Chapitre 8
Le lendemain, mademoiselle Mars vint à la répétition. Comme la veille, elle voulut passer les vers ; comme la veille, Garnier les lui souffla.
— Inutile, répéta comme la veille mademoiselle Mars ; l’auteur coupera ces vers.
— Je crois que vous vous trompez, mademoiselle Mars ; il ne les coupera point.
— Comment, il ne les coupera point ?
— Non.
— Vous en êtes sûr, Garnier ?
— J’en réponds.
— Bien ; alors, continuons.
Et mademoiselle Mars continua sans faire d’autre observation, mais en passant les vers.
Le soir, j’allai au Théâtre-Français.
— Y a-t-il répétition demain ? demandai-je au secrétaire.
— Certainement qu’il y a répétition. Pourquoi me demandez-vous cela ?
— Pour rien. Je voulais savoir.
— Oui, oui, oui, fit-il, il y a répétition.
Et il se remit à sa copie.
— Le lendemain, j’arrivai à heure fixe.
— Eh bien, dis-je à Garnier, il y a répétition.

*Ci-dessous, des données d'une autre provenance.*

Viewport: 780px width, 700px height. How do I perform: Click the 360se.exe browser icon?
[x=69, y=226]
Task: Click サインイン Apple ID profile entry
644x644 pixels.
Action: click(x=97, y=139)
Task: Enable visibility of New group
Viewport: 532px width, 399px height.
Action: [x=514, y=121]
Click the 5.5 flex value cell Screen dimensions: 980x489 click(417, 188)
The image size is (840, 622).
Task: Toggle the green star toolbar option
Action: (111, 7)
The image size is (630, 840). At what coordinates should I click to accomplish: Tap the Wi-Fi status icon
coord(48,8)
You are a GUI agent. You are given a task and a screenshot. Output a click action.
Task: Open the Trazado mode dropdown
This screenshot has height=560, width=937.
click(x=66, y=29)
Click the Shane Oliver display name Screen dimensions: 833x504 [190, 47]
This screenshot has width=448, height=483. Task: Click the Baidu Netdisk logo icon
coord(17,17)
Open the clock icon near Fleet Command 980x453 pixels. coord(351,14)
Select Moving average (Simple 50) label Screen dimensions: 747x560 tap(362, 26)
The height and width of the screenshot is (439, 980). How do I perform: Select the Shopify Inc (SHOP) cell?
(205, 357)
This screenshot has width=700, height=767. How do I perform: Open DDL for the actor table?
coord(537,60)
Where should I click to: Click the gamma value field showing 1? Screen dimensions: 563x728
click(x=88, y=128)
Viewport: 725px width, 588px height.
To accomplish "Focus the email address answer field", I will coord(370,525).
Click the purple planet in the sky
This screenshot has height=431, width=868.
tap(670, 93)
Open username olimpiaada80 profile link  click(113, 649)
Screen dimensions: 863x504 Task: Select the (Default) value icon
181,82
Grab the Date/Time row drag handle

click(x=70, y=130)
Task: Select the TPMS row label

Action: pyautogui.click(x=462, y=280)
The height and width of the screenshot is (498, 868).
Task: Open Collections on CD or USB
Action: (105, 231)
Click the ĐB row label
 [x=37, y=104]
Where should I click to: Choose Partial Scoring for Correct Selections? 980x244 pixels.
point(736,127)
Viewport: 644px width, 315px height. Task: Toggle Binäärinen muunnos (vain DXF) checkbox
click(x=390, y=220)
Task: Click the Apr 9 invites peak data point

Il ne me répondit pas et se mit à fredonner le vaudeville du Mariage de Figaro :
Jean Jeannot, jaloux risible...
— Vous n’entendez pas, lui dis-je, il y a répétition.
Il continua :
Veut avoir femme et repos...
– Non, c’est que vous avez dit qu’il n’y aurait pas de répétition.
Il achète un chien terrible...
– Et il y a répétition.
Et le lâche en son enclos...
– Allons, messieurs, en scène ! cria le garçon de théâtre.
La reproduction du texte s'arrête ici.